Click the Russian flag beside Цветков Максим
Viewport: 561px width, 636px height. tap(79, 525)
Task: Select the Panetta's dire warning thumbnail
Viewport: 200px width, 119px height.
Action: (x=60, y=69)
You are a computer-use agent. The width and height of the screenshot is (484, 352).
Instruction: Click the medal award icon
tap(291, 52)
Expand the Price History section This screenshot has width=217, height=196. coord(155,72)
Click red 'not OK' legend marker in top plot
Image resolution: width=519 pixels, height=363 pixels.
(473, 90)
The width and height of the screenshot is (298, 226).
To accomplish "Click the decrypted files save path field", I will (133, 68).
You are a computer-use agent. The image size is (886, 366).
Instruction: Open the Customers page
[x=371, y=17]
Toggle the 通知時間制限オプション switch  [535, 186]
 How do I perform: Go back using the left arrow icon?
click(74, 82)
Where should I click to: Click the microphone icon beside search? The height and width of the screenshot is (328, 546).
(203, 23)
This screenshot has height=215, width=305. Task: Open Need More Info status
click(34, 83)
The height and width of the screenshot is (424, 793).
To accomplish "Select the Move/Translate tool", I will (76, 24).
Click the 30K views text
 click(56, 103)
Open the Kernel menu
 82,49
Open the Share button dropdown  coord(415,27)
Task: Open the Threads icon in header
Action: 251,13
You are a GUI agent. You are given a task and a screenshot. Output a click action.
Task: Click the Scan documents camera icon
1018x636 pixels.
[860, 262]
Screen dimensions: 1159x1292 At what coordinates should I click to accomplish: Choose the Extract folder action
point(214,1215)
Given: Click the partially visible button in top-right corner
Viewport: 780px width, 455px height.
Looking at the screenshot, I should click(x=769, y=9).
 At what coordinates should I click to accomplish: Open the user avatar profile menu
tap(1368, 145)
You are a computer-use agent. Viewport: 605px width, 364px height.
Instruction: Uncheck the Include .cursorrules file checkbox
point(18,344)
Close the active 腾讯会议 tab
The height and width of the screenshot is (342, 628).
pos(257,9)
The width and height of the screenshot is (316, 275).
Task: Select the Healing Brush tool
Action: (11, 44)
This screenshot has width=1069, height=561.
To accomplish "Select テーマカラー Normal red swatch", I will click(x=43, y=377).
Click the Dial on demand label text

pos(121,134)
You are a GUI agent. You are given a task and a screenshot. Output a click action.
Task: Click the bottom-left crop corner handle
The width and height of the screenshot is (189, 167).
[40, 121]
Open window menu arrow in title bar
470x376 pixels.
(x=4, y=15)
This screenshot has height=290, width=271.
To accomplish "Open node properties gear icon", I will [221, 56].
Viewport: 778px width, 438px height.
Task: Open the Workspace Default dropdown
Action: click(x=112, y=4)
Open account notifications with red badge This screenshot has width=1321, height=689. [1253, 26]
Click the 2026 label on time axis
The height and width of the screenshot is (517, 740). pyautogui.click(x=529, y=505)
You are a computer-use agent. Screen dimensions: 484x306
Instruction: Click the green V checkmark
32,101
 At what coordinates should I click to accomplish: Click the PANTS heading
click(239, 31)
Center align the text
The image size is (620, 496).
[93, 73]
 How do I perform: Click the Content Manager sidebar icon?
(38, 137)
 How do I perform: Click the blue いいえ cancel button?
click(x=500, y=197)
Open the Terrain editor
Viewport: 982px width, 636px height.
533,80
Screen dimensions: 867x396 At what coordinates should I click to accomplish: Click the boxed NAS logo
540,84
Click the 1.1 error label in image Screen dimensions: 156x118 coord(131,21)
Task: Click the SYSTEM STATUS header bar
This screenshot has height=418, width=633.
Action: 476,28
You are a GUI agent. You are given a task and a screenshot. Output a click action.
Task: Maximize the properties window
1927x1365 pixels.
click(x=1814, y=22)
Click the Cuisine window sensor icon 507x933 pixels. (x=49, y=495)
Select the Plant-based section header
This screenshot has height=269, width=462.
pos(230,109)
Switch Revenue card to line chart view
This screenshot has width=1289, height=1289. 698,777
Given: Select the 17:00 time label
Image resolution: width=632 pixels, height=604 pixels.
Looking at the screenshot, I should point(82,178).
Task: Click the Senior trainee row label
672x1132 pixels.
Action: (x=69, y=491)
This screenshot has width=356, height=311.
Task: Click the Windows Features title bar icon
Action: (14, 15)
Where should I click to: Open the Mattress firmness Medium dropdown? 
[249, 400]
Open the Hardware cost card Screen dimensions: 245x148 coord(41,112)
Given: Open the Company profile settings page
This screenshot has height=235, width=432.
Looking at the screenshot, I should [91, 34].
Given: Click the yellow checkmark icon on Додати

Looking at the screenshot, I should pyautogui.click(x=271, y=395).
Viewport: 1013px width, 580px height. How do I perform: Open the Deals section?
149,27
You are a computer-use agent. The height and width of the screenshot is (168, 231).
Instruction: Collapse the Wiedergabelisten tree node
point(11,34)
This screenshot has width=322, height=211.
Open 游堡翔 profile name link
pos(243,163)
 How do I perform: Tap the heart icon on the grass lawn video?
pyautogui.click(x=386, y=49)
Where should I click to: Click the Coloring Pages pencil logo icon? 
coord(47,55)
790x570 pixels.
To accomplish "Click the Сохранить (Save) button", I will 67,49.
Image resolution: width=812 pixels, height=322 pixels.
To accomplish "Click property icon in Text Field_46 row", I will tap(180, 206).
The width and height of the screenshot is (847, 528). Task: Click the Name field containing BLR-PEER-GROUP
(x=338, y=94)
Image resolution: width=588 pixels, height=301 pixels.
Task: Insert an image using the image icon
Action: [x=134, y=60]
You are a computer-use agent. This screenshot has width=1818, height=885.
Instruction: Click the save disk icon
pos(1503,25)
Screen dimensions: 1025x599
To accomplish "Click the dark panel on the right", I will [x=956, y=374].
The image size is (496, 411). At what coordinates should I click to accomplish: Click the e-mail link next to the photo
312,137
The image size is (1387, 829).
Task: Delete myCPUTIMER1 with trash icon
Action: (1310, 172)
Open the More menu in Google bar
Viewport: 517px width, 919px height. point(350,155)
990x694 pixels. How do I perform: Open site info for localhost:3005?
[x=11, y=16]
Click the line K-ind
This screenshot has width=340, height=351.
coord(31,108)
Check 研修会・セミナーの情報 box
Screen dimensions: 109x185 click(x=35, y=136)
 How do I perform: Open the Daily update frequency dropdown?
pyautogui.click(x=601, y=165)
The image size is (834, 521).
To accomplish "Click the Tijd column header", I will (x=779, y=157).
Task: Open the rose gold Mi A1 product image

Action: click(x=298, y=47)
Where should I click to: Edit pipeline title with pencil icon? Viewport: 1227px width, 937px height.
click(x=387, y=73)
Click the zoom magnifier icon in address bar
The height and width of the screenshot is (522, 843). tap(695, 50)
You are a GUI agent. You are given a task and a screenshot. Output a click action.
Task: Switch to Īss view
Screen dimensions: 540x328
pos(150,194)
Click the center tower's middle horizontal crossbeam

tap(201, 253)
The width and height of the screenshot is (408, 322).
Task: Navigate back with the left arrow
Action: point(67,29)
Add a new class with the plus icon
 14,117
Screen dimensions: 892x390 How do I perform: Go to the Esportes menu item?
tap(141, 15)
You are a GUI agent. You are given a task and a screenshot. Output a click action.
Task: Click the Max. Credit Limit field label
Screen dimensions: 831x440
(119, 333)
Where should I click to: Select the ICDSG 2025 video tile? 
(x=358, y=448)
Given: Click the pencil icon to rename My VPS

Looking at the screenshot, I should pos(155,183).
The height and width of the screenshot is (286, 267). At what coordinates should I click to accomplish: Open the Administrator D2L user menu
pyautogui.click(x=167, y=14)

**EXERCISE AIM:**
Without omitting any record, transcribe the data exactly.

**REPLY:**
Click the Russian flag beside Цветков Максим
Viewport: 561px width, 636px height. tap(79, 525)
Task: Select the Panetta's dire warning thumbnail
Viewport: 200px width, 119px height.
Action: (x=60, y=69)
You are a computer-use agent. The width and height of the screenshot is (484, 352).
Instruction: Click the medal award icon
tap(291, 52)
Expand the Price History section This screenshot has width=217, height=196. coord(155,72)
Click red 'not OK' legend marker in top plot
Image resolution: width=519 pixels, height=363 pixels.
(473, 90)
The width and height of the screenshot is (298, 226).
To accomplish "Click the decrypted files save path field", I will (133, 68).
You are a computer-use agent. The image size is (886, 366).
Instruction: Open the Customers page
[x=371, y=17]
Toggle the 通知時間制限オプション switch  [535, 186]
 How do I perform: Go back using the left arrow icon?
click(74, 82)
Where should I click to: Click the microphone icon beside search? The height and width of the screenshot is (328, 546).
(203, 23)
This screenshot has height=215, width=305. Task: Open Need More Info status
click(34, 83)
The height and width of the screenshot is (424, 793).
To accomplish "Select the Move/Translate tool", I will (76, 24).
Click the 30K views text
 click(56, 103)
Open the Kernel menu
 82,49
Open the Share button dropdown  coord(415,27)
Task: Open the Threads icon in header
Action: 251,13
You are a GUI agent. You are given a task and a screenshot. Output a click action.
Task: Click the Scan documents camera icon
1018x636 pixels.
[860, 262]
Screen dimensions: 1159x1292 At what coordinates should I click to accomplish: Choose the Extract folder action
point(214,1215)
Given: Click the partially visible button in top-right corner
Viewport: 780px width, 455px height.
Looking at the screenshot, I should click(x=769, y=9).
 At what coordinates should I click to accomplish: Open the user avatar profile menu
tap(1368, 145)
You are a computer-use agent. Viewport: 605px width, 364px height.
Instruction: Uncheck the Include .cursorrules file checkbox
point(18,344)
Close the active 腾讯会议 tab
The height and width of the screenshot is (342, 628).
pos(257,9)
The width and height of the screenshot is (316, 275).
Task: Select the Healing Brush tool
Action: (11, 44)
This screenshot has width=1069, height=561.
To accomplish "Select テーマカラー Normal red swatch", I will click(x=43, y=377).
Click the Dial on demand label text

pos(121,134)
You are a GUI agent. You are given a task and a screenshot. Output a click action.
Task: Click the bottom-left crop corner handle
The width and height of the screenshot is (189, 167).
[40, 121]
Open window menu arrow in title bar
470x376 pixels.
(x=4, y=15)
This screenshot has height=290, width=271.
To accomplish "Open node properties gear icon", I will [221, 56].
Viewport: 778px width, 438px height.
Task: Open the Workspace Default dropdown
Action: click(x=112, y=4)
Open account notifications with red badge This screenshot has width=1321, height=689. [1253, 26]
Click the 2026 label on time axis
The height and width of the screenshot is (517, 740). pyautogui.click(x=529, y=505)
You are a computer-use agent. Screen dimensions: 484x306
Instruction: Click the green V checkmark
32,101
 At what coordinates should I click to accomplish: Click the PANTS heading
click(239, 31)
Center align the text
The image size is (620, 496).
[93, 73]
 How do I perform: Click the Content Manager sidebar icon?
(38, 137)
 How do I perform: Click the blue いいえ cancel button?
click(x=500, y=197)
Open the Terrain editor
Viewport: 982px width, 636px height.
533,80
Screen dimensions: 867x396 At what coordinates should I click to accomplish: Click the boxed NAS logo
540,84
Click the 1.1 error label in image Screen dimensions: 156x118 coord(131,21)
Task: Click the SYSTEM STATUS header bar
This screenshot has height=418, width=633.
Action: 476,28
You are a GUI agent. You are given a task and a screenshot. Output a click action.
Task: Maximize the properties window
1927x1365 pixels.
click(x=1814, y=22)
Click the Cuisine window sensor icon 507x933 pixels. (x=49, y=495)
Select the Plant-based section header
This screenshot has height=269, width=462.
pos(230,109)
Switch Revenue card to line chart view
This screenshot has width=1289, height=1289. 698,777
Given: Select the 17:00 time label
Image resolution: width=632 pixels, height=604 pixels.
Looking at the screenshot, I should point(82,178).
Task: Click the Senior trainee row label
672x1132 pixels.
Action: (x=69, y=491)
This screenshot has width=356, height=311.
Task: Click the Windows Features title bar icon
Action: (14, 15)
Where should I click to: Open the Mattress firmness Medium dropdown? 
[249, 400]
Open the Hardware cost card Screen dimensions: 245x148 coord(41,112)
Given: Open the Company profile settings page
This screenshot has height=235, width=432.
Looking at the screenshot, I should [91, 34].
Given: Click the yellow checkmark icon on Додати

Looking at the screenshot, I should pyautogui.click(x=271, y=395).
Viewport: 1013px width, 580px height. How do I perform: Open the Deals section?
149,27
You are a computer-use agent. The height and width of the screenshot is (168, 231).
Instruction: Collapse the Wiedergabelisten tree node
point(11,34)
This screenshot has width=322, height=211.
Open 游堡翔 profile name link
pos(243,163)
 How do I perform: Tap the heart icon on the grass lawn video?
pyautogui.click(x=386, y=49)
Where should I click to: Click the Coloring Pages pencil logo icon? 
coord(47,55)
790x570 pixels.
To accomplish "Click the Сохранить (Save) button", I will 67,49.
Image resolution: width=812 pixels, height=322 pixels.
To accomplish "Click property icon in Text Field_46 row", I will tap(180, 206).
The width and height of the screenshot is (847, 528). Task: Click the Name field containing BLR-PEER-GROUP
(x=338, y=94)
Image resolution: width=588 pixels, height=301 pixels.
Task: Insert an image using the image icon
Action: [x=134, y=60]
You are a computer-use agent. This screenshot has width=1818, height=885.
Instruction: Click the save disk icon
pos(1503,25)
Screen dimensions: 1025x599
To accomplish "Click the dark panel on the right", I will [x=956, y=374].
The image size is (496, 411). At what coordinates should I click to accomplish: Click the e-mail link next to the photo
312,137
The image size is (1387, 829).
Task: Delete myCPUTIMER1 with trash icon
Action: (1310, 172)
Open the More menu in Google bar
Viewport: 517px width, 919px height. point(350,155)
990x694 pixels. How do I perform: Open site info for localhost:3005?
[x=11, y=16]
Click the line K-ind
This screenshot has width=340, height=351.
coord(31,108)
Check 研修会・セミナーの情報 box
Screen dimensions: 109x185 click(x=35, y=136)
 How do I perform: Open the Daily update frequency dropdown?
pyautogui.click(x=601, y=165)
The image size is (834, 521).
To accomplish "Click the Tijd column header", I will (x=779, y=157).
Task: Open the rose gold Mi A1 product image

Action: click(x=298, y=47)
Where should I click to: Edit pipeline title with pencil icon? Viewport: 1227px width, 937px height.
click(x=387, y=73)
Click the zoom magnifier icon in address bar
The height and width of the screenshot is (522, 843). tap(695, 50)
You are a GUI agent. You are given a task and a screenshot. Output a click action.
Task: Switch to Īss view
Screen dimensions: 540x328
pos(150,194)
Click the center tower's middle horizontal crossbeam

tap(201, 253)
The width and height of the screenshot is (408, 322).
Task: Navigate back with the left arrow
Action: point(67,29)
Add a new class with the plus icon
 14,117
Screen dimensions: 892x390 How do I perform: Go to the Esportes menu item?
tap(141, 15)
You are a GUI agent. You are given a task and a screenshot. Output a click action.
Task: Click the Max. Credit Limit field label
Screen dimensions: 831x440
(119, 333)
Where should I click to: Select the ICDSG 2025 video tile? 
(x=358, y=448)
Given: Click the pencil icon to rename My VPS

Looking at the screenshot, I should pos(155,183).
The height and width of the screenshot is (286, 267). At what coordinates should I click to accomplish: Open the Administrator D2L user menu
pyautogui.click(x=167, y=14)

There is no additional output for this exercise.